There are roughly 600 kids in my school building, 200 of whom do not qualify for immunization yet. There are roughly 1020 students in my kid's high school, all of whom are eligible for immunization. If county stats average out among children, 78% of them are immunized (Hurray! Last I heard, we only need 60-70% for herd immunity to help, if it's going to help with this).
Our district's year-round elementary school has already had several cases (I'm vague on numbers because there isn't very good transparency: the district is trying to ride that line between sharing information to allow people to protect themselves and avoiding causes panic). A colleague who just put her baby back in day care so she can return to work just found out that her baby (not old enough to be immunized) has caught it (thankfully, a mild case, so far).
I'll do the best I can, of course, to give my students a good experience within these limits, but it's challenging. Finding a spark of joy and enthusiasm is difficult. I already feel snowed under and I haven't started.

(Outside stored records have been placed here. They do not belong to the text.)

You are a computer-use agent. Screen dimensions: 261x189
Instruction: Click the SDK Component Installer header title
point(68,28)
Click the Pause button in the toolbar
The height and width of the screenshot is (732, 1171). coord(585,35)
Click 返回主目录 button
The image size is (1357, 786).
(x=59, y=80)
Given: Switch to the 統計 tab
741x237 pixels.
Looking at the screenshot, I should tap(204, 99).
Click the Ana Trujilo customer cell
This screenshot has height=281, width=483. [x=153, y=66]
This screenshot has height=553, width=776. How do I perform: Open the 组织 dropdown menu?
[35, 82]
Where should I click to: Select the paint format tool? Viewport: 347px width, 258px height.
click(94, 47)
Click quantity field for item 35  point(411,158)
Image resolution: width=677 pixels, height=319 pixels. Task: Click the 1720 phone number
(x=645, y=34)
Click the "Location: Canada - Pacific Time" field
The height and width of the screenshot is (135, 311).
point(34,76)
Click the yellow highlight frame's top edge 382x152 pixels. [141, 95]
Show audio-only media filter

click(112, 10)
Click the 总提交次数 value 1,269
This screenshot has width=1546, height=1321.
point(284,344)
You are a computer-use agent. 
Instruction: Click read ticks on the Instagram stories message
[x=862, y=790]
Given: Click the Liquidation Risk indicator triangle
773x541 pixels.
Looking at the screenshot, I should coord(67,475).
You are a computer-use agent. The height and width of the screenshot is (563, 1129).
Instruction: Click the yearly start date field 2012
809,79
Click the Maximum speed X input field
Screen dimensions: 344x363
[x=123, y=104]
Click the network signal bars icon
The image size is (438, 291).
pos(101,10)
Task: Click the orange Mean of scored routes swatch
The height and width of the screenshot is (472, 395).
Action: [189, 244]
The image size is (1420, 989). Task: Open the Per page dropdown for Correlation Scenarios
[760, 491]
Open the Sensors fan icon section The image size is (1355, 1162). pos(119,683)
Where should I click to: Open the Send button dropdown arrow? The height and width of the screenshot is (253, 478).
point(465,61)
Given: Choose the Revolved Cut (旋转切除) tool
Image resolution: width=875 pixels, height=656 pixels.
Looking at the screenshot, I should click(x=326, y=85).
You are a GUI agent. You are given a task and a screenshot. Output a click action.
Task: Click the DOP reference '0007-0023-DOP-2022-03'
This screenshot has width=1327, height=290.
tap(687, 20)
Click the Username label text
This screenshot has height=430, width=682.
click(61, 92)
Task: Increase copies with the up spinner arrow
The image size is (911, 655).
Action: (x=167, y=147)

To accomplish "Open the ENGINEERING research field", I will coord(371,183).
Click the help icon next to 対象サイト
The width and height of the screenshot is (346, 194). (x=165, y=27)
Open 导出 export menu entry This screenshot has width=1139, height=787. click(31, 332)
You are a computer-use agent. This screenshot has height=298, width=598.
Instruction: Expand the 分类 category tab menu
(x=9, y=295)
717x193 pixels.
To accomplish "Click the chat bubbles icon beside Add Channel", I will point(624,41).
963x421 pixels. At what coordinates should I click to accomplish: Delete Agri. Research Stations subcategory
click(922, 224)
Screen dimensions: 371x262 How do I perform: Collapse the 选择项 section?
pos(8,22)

I took my summer as slowly as I could, trying to balance taking some rejuvenating opportunities (like seeing my family and attending author events) with self-care. But eleven weeks wasn't enough to find my balance and recharge. I can't even imagine how my colleagues who took on summer work must be feeling (luckily, my husband gets paid better than me, and funds my nasty teaching habit, letting me stay unemployed during summer hiatus).
So, to all the teachers out there, take care of yourselves. Push back when the world pushes too far--you know they'll eat us alive if we let them. Keep working on the balance between dedication and burnout.
To all the kids and families of school children, remember that teachers are people, and when you feel you need to advocate for your children, do so with kindness and a heart to help, not blame.
For everyone else, pray for us, if you're people who pray. Vote for us and policies that support us, if you're people who vote. Remember that these kids will take care of you in your old age--don't you want them to grow up whole, hale, and educated?